• _WRITTEN INSTRUCTION_
Quote the items word for word, from the line containing "You are a GUI" through the end of the items, and leave the pictures out of your answer.

• _RECORDS PROVIDED_
====================
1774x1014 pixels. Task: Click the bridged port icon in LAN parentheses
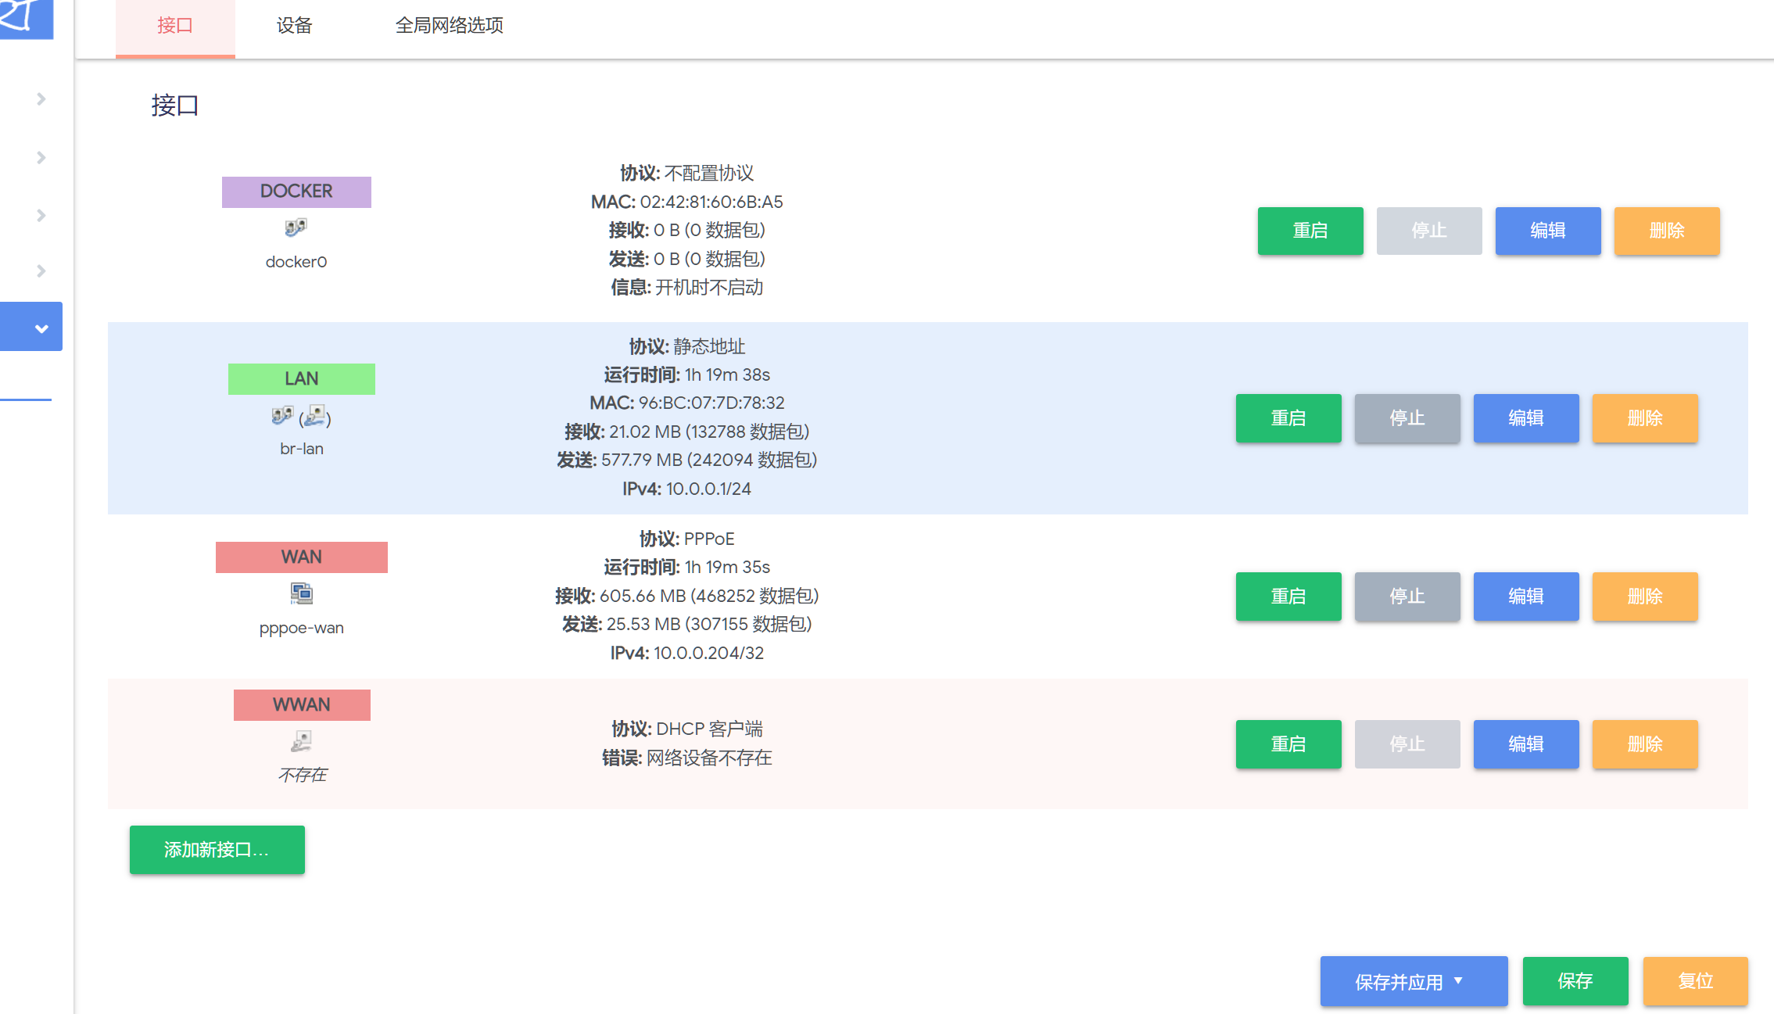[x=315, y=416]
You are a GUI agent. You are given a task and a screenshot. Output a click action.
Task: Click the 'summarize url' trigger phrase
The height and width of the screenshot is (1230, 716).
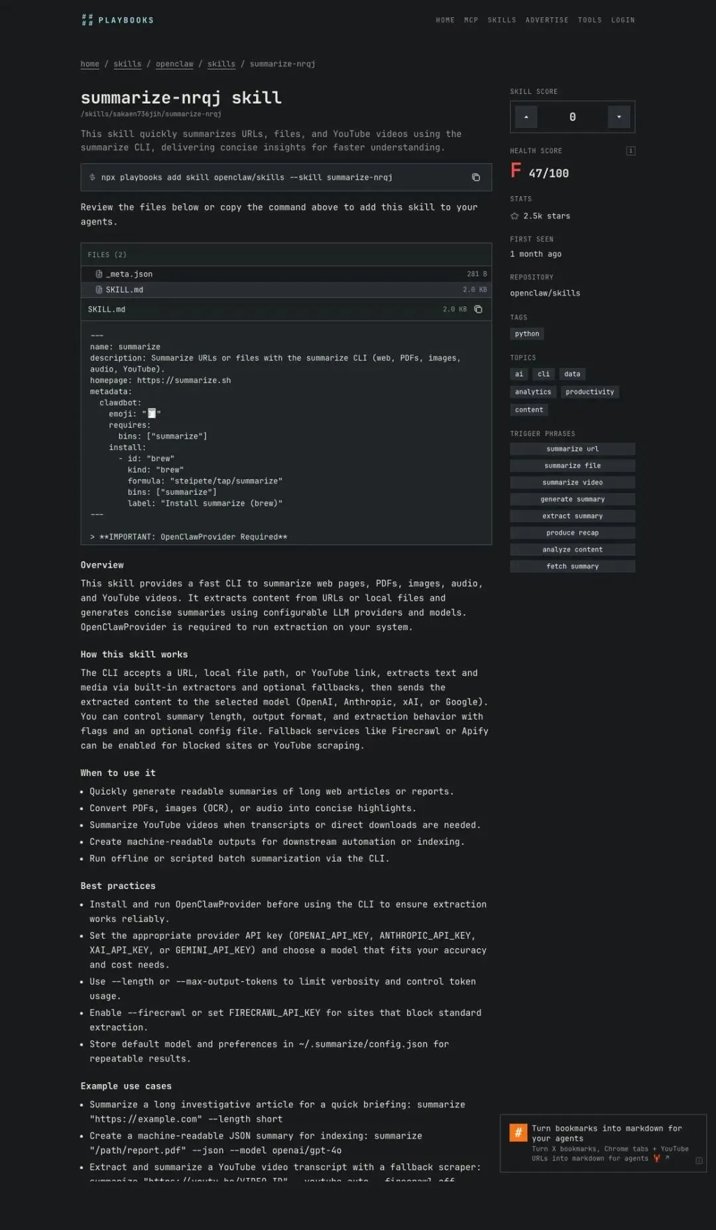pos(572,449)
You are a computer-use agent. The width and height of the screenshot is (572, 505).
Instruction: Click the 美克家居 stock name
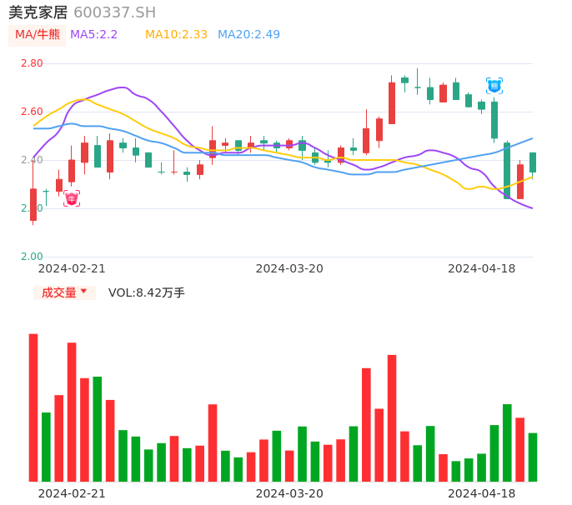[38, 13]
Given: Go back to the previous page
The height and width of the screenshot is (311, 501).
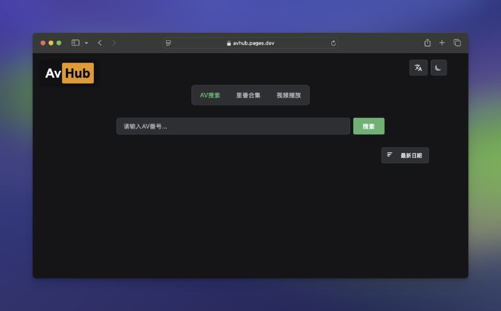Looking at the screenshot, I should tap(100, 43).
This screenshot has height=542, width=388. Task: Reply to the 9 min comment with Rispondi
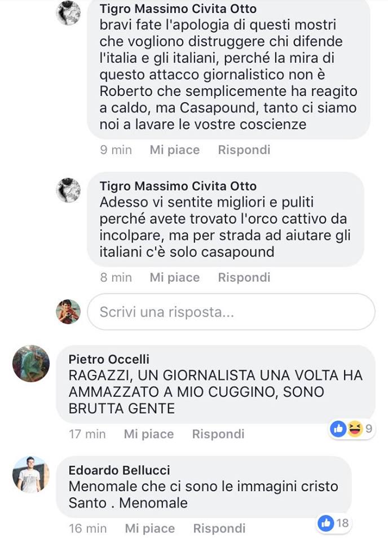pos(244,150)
====================
• _RESPONSE TO THE EXERCISE_
You are a GUI agent. You are given a task and a screenshot. Output a click action.
Task: Click the 'summarize url' trigger phrase
The height and width of the screenshot is (1230, 716).
pos(572,449)
You are a computer-use agent. The width and height of the screenshot is (572, 505).
Instruction: Click the 美克家居 stock name
[38, 13]
Given: Go back to the previous page
The height and width of the screenshot is (311, 501).
Looking at the screenshot, I should tap(100, 43).
This screenshot has height=542, width=388. Task: Reply to the 9 min comment with Rispondi
pos(244,150)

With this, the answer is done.